Goggi shines but Gypsy deludes in its Italian première

Gyspy-Loretta-GoggiStyne and ’s is the Hamlet of the musical theatre: many try, many fail, but a success in the role adds a magical aura to a career. Thank goodness that Loretta Goggi, as Italy’s first Rose, had the taste, guts, and believability to carry it off, because it was one of the few things that truly worked in this production.

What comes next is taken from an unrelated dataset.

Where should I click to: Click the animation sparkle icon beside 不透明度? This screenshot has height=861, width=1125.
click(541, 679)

Goggi certainly didn’t give a perfect performance; her voice is in shreds and, at least on the last night of the Milan run, some pre-recorded passages were used to take the pressure off her ailing chords. But Goggi is one of those Minnelli-like ‘give it all you’ve got’ performers, who moves you with her commitment, hits the emotional g-spot with her timing and acting skills, and her vocal technique keeps her tired voice in tune. Also to keep Rose sympathetic to an audience is notoriously difficult, but Goggi always wears her heart on her sleeve and is so fondly regarded from television appearances over a very long career, that she would be loveable playing Myra Hindley.

The other performers are weak, though sometimes likeable. Louise doesn’t have the  pizzazz to be a credible burlesque star, June isn’t flashy enough, and the four boys are sloppy in the choreography. Having said that, they are squeezed into one of the worst theatre in the world, Milan’s Teatro Nuovo. It has a proscenium so low that choreographic lifts would be risky, and backstage must be a labyrinth to negotiate getting on and off stage. The singing isn’t all it should be either, though the Gotta Getta Gimmick trio got an ovation from a perplexed audience.

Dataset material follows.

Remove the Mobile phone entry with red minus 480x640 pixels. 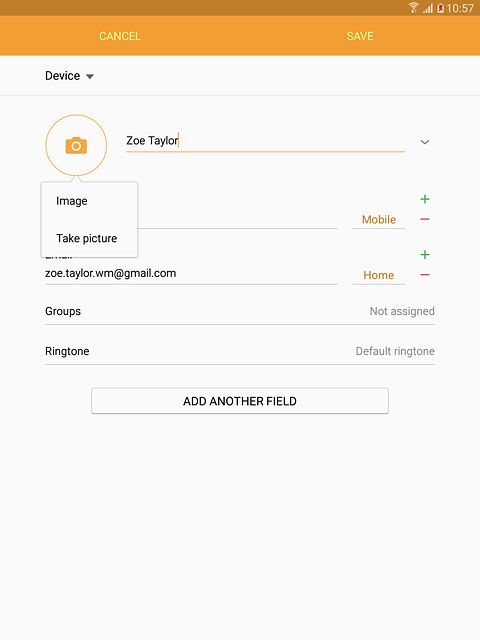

Technical aspects were dodgy too. Heavy over-miking gave each gesture such as removing a coat or opening a letter a cartoon-like sound effect; the use of moving heads for lighting is tricky in a musical set in the ’20s and ’30s, and sometimes a little disco found its way onstage; and the scenery, though seemingly inspired by recent rivals, lacked coherence and flair.

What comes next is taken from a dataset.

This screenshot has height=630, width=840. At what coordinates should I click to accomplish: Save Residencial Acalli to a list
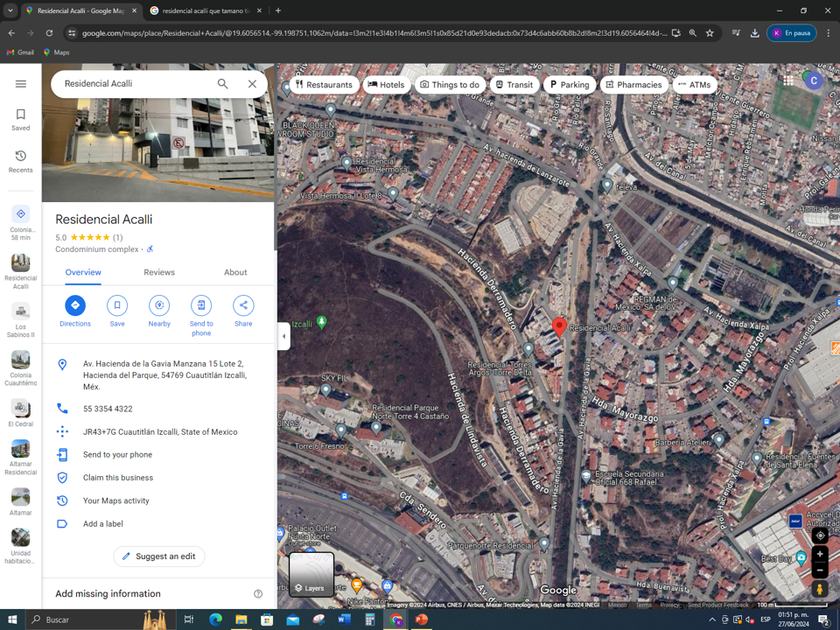(x=117, y=305)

The heart of the problem though is that the audience doesn’t care about what’s happening on stage, it just waits for the next musical number. Yet a musical that isn’t sung-through should be able to exist as a play if the songs and dance numbers are removed. This is the starting point for the director and performers. When Herbie leaves, when Rose admits she pushed her girls because she just wanted to be noticed, when Louise is repeatedly ignored by her mother and then humiliatingly manipulated to go on stage and strip, we should be moved. We weren’t.